Ewa Ćmok, prezes PSAP w RC: "Beskidy? no bo są malownicze, ładne miejsce, jest co malować - od budynków, gór, od wszystkiego, każdy sobie znajdzie to coś, dla siebie. Malują w sumie we wszystkich technikach, od olei, akryli, po akwerele, pastele suche..."
Jak przyznają uczestnicy, czas pleneru to zarówno tworzenie na łonie natury, jak też towarzyskie spotkania z kolegami po fachu i okazja do wymiany doświadczeń.
Barbara Kowalczyk, plastyczka PSAP: "Mogę trochę podpatrywać ich warsztat. Ja maluję akrylem, próbuję czasami akwarelu, ale tu wziąłam akryl, bo wydawało mi się, że mam więcej czasu, mogę się bardziej rozłożyć."
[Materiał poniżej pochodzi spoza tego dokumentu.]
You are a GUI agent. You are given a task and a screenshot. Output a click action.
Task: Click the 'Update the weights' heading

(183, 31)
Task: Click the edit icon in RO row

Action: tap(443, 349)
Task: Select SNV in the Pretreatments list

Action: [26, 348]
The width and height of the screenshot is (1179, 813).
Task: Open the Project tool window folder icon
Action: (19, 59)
Renata Humel, plastyczka PSAP: "Obrazy już mam namalowane, a teraz trochę się bawię. Dla zabawy, po prostu. Przyroda jest cudowna, nazbierałam parę kwiatków, wtłaczam je do gliny, a potem zrobię odlew z gipsu."
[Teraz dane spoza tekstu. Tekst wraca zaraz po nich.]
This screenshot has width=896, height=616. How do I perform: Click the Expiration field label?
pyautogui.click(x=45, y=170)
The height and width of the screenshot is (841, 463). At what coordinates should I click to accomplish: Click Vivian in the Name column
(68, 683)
Barbara Tomanek, plastyczka PSAP: "Używam techniki enkaustyka, czyli malowanie ciepłym woskiem, pigmenty w wosku i do tego potrzebuję żelazka. Czyli plener taki dosłowny... nie mogę skorzystać z malowania w przyrodzie. Ale jest tutaj dużo widoków, którymi się mogę inspirować."
Ten projekt PSAP ma na celu również promocję Zaolzia oraz polskich artystów, którzy żyją i tworzą na Śląsku Cieszyńskim.
Mirosław Bąkowski, plastyk z Polski: "O tak naprawdę, o tym regionie Czech, o cieszyńskich Polakach, którzy tutaj zostali, po tej stronie, bardzo mało wiedziałem."
Nowością pleneru był udział studentów i świeżych absolwentów wydziałów plastycznych, mogących tu podszkolić swój warsztat.
Józef Drong, plastyk z PSAP: "Zwracałem im uwagę, niech chodzą, zaglądają przez ramię kolegom, którzy mają większe doświadczenie. Właściwie to jest forma edukacji."
Anna Jursa, absolwentka studiów plastycznych ze Stonawy: "Ja zawsze staram się malować to, co widzę, ale nie zawsze to wychodzi na płótnie tak, jak miałoby. Jeden starszy pan tu, Paweł, myślę, że się nazywa, poradził mi, jak komponować farby na płótnie i gdzie nanosić światłość, gdzie trochę przyciemnić, żeby perspektywa była widoczna na tym obrazie."
Obrazy z pleneru można będzie we wrześniu oglądać w Muzeum Regionalnym "Na Grapie" w Jaworzynce. Dodam jeszcze, że Gmina Stonawa jest jednym z mecenasów tego projektu.